1. A method of restoring information, comprising:
initializing a computer from a networked device;
selecting a backup image that includes user generated information, disposed on the networked device; and
installing the backup image from the networked device to the computer.
2. The method of claim 1 in which the networked device is a network file share.
3. The method of claim 1 in which the networked device is a server.
4. The method in claim 1 in which the backup image is a copy of a mass storage device of the computer.
5. The method in claim 1 in which the user generated information is a backup copy of machine-specific information.
6. The method in claim 1 in which the backup image that includes user generated information is disposed on a second networked device.
7. The method in claim 1 in which selection of the backup image is achieved through user interaction.
8. The method in claim 1 in which selection of the backup image is achieved through an automated process
9. A method of restoring information, comprising:
initializing a computer from a networked device by activating a “boot from network” procedure to restore information including user generated information;
selecting a remotely stored backup image that includes user generated information to restore; and
installing the remotely stored backup image to the computer.
10. The method of claim 9 in which the networked device is a network file share.
11. The method of claim 9 in which the networked device is a server.
12. The method in claim 9 in which the backup image is a copy of a mass storage device of the computer.
13. The method in claim 9 in which the backup image that includes user generated information is disposed on the networked device.
14. The method in claim 9 in which the user generated information is a backup copy of machine-specific information.
15. The method in claim 9 in which selection of the backup image is achieved through a user interface.

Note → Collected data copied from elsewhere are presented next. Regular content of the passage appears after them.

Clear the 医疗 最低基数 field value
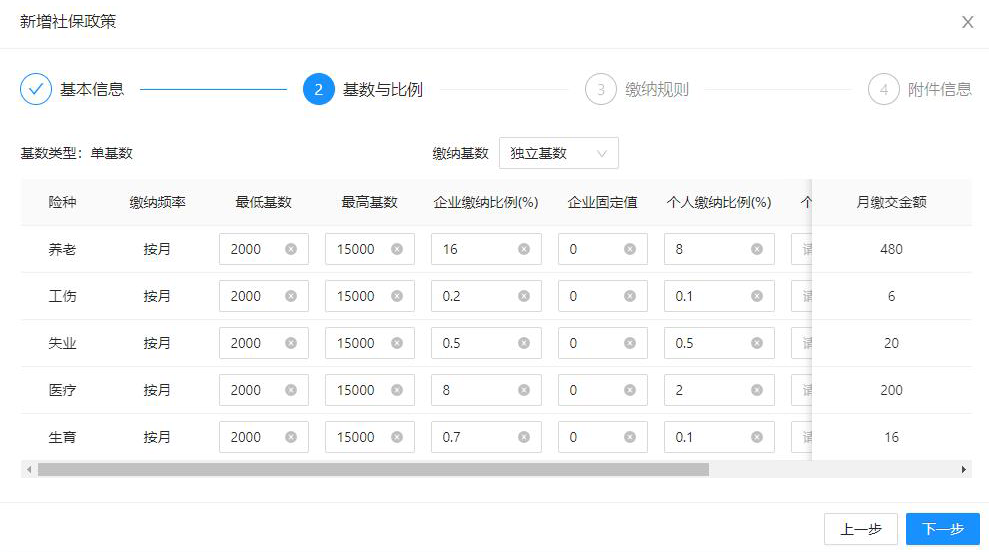This screenshot has width=989, height=552. pyautogui.click(x=291, y=390)
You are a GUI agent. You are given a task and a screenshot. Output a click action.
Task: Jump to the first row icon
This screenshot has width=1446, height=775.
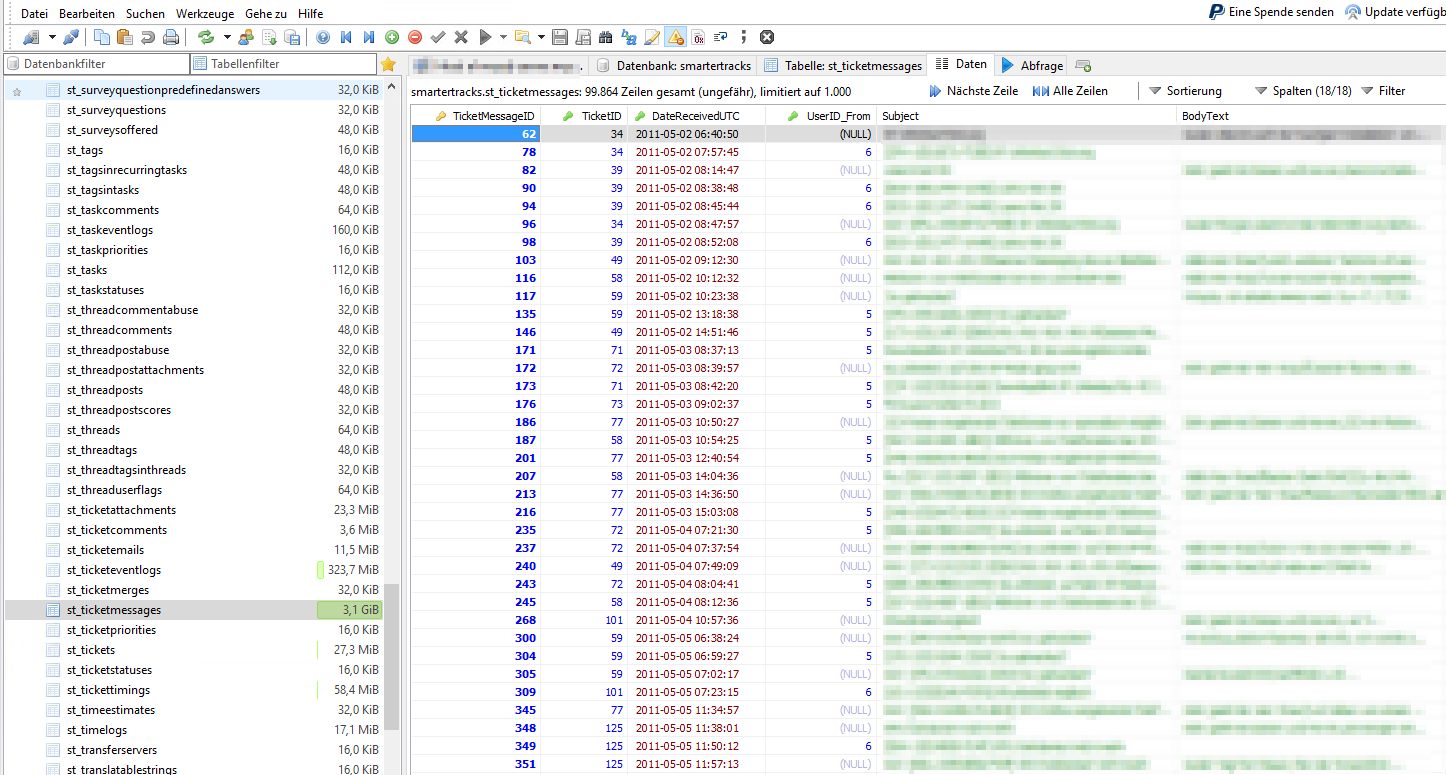coord(346,37)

16. The method in claim 9 in which selection of the backup image is achieved through an automated process
17. One or more computer-readable media having executable instructions stored thereon, comprising:
initializing a computer from a networked device;
selecting a backup image that includes user generated information, from the networked device;
retrieving the backup image from the networked device to the computer; and
installing the backup image on the computer.
18. The computer-readable media of claim 17 in which the selection of the backup image is achieved through a user interface.
19. The computer-readable media of claim 17 in which the backup image is a copy of a mass storage device of the computer.
20. The computer-readable media of claim 17 in which the networked device is a network file share.